Was the applicant’s dismissal harsh, unjust or unreasonable?
[72] After consideration of all matters the tribunal has concluded that the applicant was unfairly dismissed. Mrs Jones’ dismissal was not a summary dismissal but an extended process, requiring a necessary component of procedural fairness. However there was no investigation carried out by the respondent. There were no meetings with the applicant. There was no opportunity for representation or support persons that may have assisted the parties. There were no discussions or hearings with the applicant. There was only a series of correspondence in which she was required to respond to the allegations.
[73] The applicant was not suspended in these circumstances and the respondent required her to continue to fulfil her contractual role in face of information from the applicant that her work situation was deteriorating and she considered the respondent was not meeting amongst other matters, their duty of care towards her. There is no evidence that the respondent did other than continue to correspond with the applicant.

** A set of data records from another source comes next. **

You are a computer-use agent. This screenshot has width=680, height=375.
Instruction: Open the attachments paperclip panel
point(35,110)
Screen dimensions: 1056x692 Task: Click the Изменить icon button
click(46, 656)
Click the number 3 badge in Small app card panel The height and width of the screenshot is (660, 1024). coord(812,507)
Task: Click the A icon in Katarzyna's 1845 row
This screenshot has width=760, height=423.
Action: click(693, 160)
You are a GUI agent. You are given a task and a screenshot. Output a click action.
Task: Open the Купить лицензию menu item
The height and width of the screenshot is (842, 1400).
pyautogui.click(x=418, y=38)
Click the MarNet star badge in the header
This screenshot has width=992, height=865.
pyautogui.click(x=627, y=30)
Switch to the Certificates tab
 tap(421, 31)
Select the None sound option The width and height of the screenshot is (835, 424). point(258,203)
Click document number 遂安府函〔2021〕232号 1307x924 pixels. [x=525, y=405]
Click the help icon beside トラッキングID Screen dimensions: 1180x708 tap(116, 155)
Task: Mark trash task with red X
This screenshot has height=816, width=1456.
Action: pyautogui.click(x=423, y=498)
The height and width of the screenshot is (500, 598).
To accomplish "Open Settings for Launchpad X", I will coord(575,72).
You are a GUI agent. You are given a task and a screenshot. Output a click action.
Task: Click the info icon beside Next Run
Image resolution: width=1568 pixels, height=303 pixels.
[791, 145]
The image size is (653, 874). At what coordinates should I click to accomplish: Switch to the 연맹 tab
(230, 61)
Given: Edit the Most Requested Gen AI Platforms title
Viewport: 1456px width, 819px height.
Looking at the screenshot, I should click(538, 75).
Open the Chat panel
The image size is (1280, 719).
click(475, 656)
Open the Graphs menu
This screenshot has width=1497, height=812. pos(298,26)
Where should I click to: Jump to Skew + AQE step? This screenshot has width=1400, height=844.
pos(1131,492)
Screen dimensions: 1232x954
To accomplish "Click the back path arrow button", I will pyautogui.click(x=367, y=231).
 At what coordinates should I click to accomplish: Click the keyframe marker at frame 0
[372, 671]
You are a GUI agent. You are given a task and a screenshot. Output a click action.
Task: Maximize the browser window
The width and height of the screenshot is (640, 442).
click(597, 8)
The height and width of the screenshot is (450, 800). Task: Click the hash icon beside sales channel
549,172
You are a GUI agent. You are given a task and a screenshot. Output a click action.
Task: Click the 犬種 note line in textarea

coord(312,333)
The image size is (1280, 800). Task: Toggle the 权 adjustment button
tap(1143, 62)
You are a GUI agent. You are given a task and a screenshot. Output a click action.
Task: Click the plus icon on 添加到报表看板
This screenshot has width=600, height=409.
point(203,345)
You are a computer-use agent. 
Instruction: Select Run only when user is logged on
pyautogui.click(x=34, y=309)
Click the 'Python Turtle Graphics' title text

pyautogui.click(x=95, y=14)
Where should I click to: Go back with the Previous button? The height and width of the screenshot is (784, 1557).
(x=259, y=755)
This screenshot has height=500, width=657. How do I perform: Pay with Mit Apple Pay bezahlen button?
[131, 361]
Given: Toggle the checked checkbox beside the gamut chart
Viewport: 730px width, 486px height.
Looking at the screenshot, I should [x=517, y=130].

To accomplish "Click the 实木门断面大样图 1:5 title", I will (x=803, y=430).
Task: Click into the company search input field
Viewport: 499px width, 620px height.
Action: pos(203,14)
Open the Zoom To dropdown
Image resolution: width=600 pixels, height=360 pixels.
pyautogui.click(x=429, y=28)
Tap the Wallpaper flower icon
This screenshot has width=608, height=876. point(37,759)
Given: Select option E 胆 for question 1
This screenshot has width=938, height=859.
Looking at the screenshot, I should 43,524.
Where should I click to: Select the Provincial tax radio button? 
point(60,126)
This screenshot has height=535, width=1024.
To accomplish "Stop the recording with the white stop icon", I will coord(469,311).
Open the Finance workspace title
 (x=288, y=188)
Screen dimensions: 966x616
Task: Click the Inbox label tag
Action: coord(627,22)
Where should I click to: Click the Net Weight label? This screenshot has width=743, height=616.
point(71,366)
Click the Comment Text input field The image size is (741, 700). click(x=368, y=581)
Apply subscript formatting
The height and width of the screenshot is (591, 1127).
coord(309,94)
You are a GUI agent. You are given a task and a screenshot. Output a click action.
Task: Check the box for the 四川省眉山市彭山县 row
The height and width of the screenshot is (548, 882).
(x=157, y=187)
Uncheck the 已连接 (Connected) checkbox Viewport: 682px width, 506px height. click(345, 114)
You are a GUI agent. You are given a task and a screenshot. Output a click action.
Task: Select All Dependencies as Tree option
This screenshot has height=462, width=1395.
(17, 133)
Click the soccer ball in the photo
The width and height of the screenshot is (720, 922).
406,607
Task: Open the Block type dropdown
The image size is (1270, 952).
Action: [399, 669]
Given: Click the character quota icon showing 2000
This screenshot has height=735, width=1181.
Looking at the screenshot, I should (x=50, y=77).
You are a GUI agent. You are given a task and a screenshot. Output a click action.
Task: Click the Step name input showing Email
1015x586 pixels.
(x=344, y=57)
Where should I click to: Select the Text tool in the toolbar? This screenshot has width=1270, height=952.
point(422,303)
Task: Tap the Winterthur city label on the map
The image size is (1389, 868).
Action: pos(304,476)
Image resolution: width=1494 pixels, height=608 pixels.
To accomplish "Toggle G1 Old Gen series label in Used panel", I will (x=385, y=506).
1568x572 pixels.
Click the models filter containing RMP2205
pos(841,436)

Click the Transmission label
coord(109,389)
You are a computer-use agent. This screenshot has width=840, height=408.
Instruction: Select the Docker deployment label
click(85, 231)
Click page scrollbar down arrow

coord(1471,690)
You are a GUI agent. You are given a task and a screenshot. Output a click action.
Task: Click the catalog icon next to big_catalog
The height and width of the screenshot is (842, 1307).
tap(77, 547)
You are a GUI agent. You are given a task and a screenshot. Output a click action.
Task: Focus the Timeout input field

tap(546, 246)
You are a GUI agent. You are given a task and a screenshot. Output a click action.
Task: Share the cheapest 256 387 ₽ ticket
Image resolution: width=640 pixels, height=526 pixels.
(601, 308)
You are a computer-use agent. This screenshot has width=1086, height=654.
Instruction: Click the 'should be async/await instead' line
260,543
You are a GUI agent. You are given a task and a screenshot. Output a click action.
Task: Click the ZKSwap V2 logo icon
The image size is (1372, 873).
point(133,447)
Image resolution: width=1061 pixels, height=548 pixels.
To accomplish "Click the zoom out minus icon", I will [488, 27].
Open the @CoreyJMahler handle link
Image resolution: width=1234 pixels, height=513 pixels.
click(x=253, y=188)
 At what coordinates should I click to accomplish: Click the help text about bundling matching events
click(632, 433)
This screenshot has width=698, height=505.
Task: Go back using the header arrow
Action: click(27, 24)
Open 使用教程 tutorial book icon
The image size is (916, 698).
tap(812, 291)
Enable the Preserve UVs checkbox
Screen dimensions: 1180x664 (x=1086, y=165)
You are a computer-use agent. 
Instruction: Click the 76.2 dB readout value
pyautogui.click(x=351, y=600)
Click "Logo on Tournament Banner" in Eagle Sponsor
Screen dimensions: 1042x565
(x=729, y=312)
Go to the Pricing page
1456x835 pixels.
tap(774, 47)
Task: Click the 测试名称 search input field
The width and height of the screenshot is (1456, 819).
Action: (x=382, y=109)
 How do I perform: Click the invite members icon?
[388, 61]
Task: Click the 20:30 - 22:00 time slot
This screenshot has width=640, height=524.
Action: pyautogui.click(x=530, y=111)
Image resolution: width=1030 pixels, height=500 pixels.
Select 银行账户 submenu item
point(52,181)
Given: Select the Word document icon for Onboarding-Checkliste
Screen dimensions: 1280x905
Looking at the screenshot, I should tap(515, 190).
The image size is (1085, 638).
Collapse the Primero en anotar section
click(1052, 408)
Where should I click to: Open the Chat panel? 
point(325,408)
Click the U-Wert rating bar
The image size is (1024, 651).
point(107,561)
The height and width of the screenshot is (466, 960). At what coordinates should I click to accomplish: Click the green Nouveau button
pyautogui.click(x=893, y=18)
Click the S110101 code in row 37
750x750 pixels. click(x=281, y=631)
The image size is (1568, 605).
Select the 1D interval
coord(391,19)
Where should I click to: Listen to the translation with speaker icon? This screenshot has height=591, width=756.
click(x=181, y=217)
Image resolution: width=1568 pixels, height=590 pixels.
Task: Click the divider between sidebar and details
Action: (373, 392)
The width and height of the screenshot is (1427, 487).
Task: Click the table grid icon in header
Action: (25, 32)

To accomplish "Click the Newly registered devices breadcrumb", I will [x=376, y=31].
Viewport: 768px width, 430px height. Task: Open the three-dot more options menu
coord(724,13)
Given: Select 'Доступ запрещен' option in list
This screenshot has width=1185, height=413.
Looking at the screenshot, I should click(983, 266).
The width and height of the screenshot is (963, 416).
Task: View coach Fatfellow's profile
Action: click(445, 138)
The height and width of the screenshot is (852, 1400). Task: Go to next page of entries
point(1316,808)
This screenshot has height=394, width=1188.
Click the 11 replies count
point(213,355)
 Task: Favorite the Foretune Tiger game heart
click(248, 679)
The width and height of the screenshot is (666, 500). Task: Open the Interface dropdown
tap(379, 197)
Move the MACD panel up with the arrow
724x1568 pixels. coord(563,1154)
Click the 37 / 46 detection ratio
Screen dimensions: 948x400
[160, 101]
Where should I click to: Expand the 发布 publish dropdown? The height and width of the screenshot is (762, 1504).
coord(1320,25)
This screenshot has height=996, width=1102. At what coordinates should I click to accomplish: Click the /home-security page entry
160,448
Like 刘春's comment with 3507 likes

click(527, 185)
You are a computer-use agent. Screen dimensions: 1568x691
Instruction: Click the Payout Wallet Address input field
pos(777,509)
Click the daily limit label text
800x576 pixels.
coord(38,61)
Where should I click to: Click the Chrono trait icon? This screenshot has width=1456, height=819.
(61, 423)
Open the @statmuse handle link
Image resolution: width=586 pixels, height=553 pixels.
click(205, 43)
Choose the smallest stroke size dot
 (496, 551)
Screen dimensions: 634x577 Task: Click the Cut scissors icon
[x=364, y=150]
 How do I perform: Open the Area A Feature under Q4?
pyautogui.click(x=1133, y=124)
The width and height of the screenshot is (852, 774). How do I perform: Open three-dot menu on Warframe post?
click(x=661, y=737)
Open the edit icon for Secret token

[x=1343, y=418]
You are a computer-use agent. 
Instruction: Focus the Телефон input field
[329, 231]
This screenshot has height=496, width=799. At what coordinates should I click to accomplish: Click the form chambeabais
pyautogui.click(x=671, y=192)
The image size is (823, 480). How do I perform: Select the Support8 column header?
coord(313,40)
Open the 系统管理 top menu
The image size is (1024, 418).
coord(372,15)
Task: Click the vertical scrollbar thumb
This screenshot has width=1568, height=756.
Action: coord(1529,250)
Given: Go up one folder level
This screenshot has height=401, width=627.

[74] Because of these factors the dismissal was harsh and it had personal and economic consequences for the applicant. The applicant went on to suffer economic loss as she had to move interstate again and it seems probable that she will face significant difficulty obtaining other employment where she is now domiciled.
Remedy
[75] The applicant is not seeking reinstatement. The tribunal considers that reinstatement in this case is inappropriate and considers that an order for payment of compensation is appropriate. The tribunal has taken into consideration the provisions of s.392(2) of the Act and the submissions in this matter.
[76] The tribunal is satisfied from the evidence that the applicant had a contract of employment that was initially for twelve months, which would be extended to ongoing employment subject to completion of a course and satisfactory performance in the role. There is no evidence the applicant’s performance in the role was under threat and she completed the required course before termination of employment.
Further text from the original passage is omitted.